● **EXERCISE INSTRUCTIONS**:
Render each line of the items below as a string in a JSON list, one string per line, and leave out blank lines.

----

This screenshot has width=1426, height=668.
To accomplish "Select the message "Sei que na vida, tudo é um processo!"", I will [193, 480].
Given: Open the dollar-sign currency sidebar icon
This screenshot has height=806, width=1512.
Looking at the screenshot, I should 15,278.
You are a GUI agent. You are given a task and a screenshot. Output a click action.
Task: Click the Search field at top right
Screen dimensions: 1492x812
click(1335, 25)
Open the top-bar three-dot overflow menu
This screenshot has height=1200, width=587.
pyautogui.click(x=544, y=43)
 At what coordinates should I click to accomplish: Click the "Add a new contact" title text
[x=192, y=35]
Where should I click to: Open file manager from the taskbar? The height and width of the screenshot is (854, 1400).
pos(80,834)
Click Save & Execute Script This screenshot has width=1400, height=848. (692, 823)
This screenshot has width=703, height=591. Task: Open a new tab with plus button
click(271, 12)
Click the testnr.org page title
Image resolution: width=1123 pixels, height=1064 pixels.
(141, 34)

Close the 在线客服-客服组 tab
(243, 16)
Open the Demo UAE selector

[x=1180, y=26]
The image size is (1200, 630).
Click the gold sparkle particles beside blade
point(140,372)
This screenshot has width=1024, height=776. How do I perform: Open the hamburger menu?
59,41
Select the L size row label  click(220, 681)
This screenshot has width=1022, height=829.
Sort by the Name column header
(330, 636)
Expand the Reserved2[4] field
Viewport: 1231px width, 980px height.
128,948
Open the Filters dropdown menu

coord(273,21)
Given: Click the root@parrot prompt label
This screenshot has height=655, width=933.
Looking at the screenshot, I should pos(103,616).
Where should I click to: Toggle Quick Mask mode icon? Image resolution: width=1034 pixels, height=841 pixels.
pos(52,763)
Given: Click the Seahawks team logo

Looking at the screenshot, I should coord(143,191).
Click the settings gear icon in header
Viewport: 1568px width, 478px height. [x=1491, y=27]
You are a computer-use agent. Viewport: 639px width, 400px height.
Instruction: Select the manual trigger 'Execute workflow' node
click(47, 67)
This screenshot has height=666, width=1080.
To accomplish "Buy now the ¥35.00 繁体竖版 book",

----

● **THE RESULT**:
[
  "This screenshot has width=1426, height=668.",
  "To accomplish \"Select the message \"Sei que na vida, tudo é um processo!\"\", I will [193, 480].",
  "Given: Open the dollar-sign currency sidebar icon",
  "This screenshot has height=806, width=1512.",
  "Looking at the screenshot, I should 15,278.",
  "You are a GUI agent. You are given a task and a screenshot. Output a click action.",
  "Task: Click the Search field at top right",
  "Screen dimensions: 1492x812",
  "click(1335, 25)",
  "Open the top-bar three-dot overflow menu",
  "This screenshot has height=1200, width=587.",
  "pyautogui.click(x=544, y=43)",
  " At what coordinates should I click to accomplish: Click the \"Add a new contact\" title text",
  "[x=192, y=35]",
  "Where should I click to: Open file manager from the taskbar? The height and width of the screenshot is (854, 1400).",
  "pos(80,834)",
  "Click Save & Execute Script This screenshot has width=1400, height=848. (692, 823)",
  "This screenshot has width=703, height=591. Task: Open a new tab with plus button",
  "click(271, 12)",
  "Click the testnr.org page title",
  "Image resolution: width=1123 pixels, height=1064 pixels.",
  "(141, 34)",
  "Close the 在线客服-客服组 tab",
  "(243, 16)",
  "Open the Demo UAE selector",
  "[x=1180, y=26]",
  "The image size is (1200, 630).",
  "Click the gold sparkle particles beside blade",
  "point(140,372)",
  "This screenshot has width=1024, height=776. How do I perform: Open the hamburger menu?",
  "59,41",
  "Select the L size row label  click(220, 681)",
  "This screenshot has width=1022, height=829.",
  "Sort by the Name column header",
  "(330, 636)",
  "Expand the Reserved2[4] field",
  "Viewport: 1231px width, 980px height.",
  "128,948",
  "Open the Filters dropdown menu",
  "coord(273,21)",
  "Given: Click the root@parrot prompt label",
  "This screenshot has height=655, width=933.",
  "Looking at the screenshot, I should pos(103,616).",
  "Where should I click to: Toggle Quick Mask mode icon? Image resolution: width=1034 pixels, height=841 pixels.",
  "pos(52,763)",
  "Given: Click the Seahawks team logo",
  "Looking at the screenshot, I should coord(143,191).",
  "Click the settings gear icon in header",
  "Viewport: 1568px width, 478px height. [x=1491, y=27]",
  "You are a computer-use agent. Viewport: 639px width, 400px height.",
  "Instruction: Select the manual trigger 'Execute workflow' node",
  "click(47, 67)",
  "This screenshot has height=666, width=1080.",
  "To accomplish \"Buy now the ¥35.00 繁体竖版 book\","
]